I can't escape the suspicion that they just wanted to write an article about
the Sagrada Familia (can't blame them for that) and felt that they had to come
up with some topical-sounding spin on it.

[EDITED to add:] Oh, and hi! Long time no see.

------
tirant
Small but important correction, Sagrada Familia is not a Cathedral but a
Basilica.

A Cathedral hosts the seat of the bishop. Barcelona already has a Cathedral,
located in the old gothic district, between Via Laietana and Sant Jaume
Square.
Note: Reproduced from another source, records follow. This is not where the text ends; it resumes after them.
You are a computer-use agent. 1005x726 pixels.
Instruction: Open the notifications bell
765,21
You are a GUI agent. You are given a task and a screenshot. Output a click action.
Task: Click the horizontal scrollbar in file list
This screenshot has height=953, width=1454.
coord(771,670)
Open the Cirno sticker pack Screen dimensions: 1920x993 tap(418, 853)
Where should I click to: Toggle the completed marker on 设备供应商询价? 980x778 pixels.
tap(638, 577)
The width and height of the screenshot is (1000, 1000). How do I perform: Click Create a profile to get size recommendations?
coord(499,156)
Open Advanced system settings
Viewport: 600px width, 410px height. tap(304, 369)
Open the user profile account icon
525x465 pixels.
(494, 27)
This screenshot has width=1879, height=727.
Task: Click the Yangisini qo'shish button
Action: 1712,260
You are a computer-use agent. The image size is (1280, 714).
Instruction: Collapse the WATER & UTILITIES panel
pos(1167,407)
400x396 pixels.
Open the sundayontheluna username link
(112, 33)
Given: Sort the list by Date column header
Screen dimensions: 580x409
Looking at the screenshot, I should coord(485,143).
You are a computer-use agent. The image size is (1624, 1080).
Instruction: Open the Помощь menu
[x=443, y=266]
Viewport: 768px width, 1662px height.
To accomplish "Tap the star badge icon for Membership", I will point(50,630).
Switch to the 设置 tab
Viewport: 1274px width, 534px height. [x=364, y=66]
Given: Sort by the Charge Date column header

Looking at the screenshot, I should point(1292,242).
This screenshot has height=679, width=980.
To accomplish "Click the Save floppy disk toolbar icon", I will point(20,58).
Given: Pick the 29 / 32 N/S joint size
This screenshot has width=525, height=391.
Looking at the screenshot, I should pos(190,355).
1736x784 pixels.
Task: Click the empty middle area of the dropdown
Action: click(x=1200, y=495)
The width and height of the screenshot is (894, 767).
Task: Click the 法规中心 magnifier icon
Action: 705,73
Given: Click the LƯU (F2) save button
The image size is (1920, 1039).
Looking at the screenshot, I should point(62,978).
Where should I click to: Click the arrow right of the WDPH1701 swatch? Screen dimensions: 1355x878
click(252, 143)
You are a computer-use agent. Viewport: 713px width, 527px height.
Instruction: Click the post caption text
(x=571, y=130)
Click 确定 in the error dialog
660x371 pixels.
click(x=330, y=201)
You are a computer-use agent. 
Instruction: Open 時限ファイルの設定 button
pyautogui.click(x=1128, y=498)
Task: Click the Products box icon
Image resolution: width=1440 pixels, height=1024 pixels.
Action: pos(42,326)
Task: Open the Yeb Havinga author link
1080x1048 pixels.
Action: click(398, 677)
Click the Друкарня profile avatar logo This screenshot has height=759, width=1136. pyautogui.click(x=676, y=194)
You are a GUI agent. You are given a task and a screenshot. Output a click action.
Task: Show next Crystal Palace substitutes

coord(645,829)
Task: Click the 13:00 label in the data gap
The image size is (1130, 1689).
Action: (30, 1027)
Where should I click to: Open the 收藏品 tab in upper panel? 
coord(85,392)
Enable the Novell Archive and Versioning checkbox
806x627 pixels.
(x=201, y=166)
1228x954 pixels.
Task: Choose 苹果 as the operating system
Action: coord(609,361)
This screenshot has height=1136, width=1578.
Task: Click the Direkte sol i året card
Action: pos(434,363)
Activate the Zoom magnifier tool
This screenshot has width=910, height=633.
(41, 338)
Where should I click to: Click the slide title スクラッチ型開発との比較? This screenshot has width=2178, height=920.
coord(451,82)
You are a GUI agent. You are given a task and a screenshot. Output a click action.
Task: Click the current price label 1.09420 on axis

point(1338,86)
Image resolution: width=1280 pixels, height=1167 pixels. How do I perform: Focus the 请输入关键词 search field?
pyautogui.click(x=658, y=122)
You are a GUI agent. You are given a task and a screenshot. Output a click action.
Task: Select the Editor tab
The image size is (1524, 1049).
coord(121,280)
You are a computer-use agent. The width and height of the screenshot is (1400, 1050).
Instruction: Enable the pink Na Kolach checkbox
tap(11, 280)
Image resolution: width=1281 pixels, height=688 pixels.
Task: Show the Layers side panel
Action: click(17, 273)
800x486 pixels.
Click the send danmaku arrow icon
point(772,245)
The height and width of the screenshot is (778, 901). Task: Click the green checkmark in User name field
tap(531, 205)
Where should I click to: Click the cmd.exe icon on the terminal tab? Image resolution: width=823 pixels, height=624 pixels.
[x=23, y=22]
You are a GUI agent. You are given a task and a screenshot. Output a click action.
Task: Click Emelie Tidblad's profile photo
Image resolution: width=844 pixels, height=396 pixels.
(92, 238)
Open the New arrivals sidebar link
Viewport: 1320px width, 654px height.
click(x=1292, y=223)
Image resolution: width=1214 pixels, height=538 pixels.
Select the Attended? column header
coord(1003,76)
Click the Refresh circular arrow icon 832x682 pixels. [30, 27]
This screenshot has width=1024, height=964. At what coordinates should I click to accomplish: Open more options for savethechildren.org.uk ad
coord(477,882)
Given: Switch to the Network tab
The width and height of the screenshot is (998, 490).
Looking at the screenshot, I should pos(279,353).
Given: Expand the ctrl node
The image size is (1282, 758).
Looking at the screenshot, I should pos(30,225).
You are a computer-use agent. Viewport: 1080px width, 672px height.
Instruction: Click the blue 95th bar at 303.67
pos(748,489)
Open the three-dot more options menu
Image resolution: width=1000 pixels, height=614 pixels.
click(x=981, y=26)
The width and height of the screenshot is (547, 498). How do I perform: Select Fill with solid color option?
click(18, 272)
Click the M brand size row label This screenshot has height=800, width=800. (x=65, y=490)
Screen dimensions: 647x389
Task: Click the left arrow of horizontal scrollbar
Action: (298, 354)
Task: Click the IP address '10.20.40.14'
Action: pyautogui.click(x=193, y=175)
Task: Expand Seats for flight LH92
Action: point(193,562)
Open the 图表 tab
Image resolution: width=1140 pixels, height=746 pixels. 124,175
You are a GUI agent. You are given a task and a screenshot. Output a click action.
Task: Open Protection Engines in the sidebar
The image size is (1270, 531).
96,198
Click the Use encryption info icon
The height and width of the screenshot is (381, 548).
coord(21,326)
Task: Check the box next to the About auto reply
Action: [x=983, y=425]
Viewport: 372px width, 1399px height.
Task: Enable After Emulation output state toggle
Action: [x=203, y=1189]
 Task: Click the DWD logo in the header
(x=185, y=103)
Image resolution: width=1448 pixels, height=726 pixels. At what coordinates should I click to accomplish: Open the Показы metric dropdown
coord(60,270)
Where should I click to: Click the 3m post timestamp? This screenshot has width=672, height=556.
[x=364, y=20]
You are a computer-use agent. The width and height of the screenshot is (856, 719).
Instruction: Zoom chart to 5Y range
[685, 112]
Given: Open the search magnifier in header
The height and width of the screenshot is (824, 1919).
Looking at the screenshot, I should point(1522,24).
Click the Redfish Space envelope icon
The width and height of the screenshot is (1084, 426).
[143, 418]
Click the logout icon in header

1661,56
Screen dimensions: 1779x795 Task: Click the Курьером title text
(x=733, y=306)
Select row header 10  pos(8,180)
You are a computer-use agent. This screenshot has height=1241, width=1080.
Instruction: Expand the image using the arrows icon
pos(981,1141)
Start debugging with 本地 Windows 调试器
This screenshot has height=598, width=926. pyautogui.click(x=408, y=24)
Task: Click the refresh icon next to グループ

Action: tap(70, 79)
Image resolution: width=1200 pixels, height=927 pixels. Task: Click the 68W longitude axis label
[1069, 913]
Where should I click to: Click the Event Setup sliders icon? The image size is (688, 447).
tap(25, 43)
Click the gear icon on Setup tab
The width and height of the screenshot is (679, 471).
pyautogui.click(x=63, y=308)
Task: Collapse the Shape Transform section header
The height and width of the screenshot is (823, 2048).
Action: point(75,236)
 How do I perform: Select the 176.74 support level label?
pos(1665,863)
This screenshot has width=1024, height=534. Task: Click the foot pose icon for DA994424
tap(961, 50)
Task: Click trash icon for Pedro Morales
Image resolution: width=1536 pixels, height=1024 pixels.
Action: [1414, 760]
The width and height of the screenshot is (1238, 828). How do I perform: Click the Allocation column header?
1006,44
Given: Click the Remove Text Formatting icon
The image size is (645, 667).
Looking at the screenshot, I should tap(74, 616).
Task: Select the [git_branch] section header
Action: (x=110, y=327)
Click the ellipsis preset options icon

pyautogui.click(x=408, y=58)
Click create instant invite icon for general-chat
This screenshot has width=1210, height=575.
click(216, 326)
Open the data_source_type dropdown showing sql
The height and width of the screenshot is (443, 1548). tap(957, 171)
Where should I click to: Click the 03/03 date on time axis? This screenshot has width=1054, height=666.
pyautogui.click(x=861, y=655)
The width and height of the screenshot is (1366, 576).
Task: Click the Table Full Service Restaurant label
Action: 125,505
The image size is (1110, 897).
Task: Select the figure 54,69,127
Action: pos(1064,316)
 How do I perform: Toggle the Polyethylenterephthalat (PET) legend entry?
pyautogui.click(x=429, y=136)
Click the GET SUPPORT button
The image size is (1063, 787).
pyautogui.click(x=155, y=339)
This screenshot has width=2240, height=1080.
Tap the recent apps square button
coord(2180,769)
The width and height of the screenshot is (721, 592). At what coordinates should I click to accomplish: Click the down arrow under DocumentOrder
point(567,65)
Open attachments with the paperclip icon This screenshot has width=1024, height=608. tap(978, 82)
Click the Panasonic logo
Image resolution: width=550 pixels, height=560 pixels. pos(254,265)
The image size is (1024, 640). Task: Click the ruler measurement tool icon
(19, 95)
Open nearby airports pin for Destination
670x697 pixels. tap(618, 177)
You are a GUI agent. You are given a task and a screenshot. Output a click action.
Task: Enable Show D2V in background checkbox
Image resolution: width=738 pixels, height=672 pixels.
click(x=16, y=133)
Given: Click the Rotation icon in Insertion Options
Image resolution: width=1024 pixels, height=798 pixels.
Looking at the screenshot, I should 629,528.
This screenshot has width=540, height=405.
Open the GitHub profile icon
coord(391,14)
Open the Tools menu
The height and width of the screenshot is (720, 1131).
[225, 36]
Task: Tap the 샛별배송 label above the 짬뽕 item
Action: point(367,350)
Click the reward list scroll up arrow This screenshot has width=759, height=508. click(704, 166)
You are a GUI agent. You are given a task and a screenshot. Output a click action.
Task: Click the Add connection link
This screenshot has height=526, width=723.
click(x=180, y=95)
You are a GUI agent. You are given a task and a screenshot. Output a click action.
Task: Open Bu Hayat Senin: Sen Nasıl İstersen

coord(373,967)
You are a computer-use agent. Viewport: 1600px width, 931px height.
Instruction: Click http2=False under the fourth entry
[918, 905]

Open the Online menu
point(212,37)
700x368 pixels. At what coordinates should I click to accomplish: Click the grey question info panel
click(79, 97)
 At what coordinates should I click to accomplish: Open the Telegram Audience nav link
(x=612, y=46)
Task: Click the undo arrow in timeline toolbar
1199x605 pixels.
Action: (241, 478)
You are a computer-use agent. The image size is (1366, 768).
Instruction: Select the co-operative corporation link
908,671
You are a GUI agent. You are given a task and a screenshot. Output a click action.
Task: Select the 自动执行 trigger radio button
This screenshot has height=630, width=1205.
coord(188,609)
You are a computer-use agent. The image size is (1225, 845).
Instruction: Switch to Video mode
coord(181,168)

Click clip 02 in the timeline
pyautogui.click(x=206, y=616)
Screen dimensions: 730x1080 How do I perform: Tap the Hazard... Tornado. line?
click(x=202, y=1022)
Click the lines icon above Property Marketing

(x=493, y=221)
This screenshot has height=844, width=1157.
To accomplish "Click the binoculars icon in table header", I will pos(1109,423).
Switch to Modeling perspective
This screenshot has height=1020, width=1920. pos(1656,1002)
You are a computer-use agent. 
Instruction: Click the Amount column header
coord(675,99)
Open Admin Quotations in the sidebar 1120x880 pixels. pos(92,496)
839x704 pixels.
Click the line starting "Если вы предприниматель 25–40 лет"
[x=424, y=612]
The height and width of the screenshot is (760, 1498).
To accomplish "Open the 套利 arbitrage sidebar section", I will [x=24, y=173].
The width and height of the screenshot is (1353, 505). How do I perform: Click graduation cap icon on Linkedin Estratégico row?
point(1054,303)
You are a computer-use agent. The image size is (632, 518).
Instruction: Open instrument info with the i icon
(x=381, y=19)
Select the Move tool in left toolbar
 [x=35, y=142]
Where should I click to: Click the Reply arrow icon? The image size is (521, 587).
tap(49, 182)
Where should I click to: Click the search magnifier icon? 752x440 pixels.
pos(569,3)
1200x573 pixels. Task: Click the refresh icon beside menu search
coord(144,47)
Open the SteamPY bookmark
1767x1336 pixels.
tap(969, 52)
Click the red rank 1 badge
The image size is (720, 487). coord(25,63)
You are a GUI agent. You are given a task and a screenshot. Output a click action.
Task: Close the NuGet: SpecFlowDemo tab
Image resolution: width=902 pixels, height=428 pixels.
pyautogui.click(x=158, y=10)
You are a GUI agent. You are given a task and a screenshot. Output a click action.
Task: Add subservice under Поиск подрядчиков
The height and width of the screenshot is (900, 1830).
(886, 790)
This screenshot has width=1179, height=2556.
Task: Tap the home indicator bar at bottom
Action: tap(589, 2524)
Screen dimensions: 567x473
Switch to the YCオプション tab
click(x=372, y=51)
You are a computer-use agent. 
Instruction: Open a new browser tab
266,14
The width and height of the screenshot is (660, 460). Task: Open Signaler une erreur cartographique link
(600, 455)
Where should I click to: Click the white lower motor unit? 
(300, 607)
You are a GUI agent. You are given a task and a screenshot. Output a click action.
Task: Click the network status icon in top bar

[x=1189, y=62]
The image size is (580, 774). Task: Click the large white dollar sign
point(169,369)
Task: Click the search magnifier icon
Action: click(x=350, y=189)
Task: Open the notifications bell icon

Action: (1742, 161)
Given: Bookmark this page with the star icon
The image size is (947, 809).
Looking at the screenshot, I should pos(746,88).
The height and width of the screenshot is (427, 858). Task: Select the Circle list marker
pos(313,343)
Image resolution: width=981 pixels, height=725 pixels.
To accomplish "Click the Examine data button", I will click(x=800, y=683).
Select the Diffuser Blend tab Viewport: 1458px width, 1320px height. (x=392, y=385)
AFAIK there are no plans to demote the existing Gothic Cathedral.

------
sixQuarks
I first visited Sagrada Familia 5 years ago and remembered it to be one of the
most amazing structures I had ever seen. But as the years passed, I wondered
if my memory was fooling me because Barcelona is a beautiful city and you can
get caught up in its ambiance.

Well, I got to visit it again last month, and it was just as amazing, if not
more so. The inside is even more impressive than the outside.

------
cmarschner
It just beats me that parts of Sagrada familia were made out of concrete. Not
quite the material one would expect to last for centuries.

------
vonnik
Notre Dame, in Paris, broke ground in 1163 and was finished 182 years later.
Gaudi's ahead of schedule...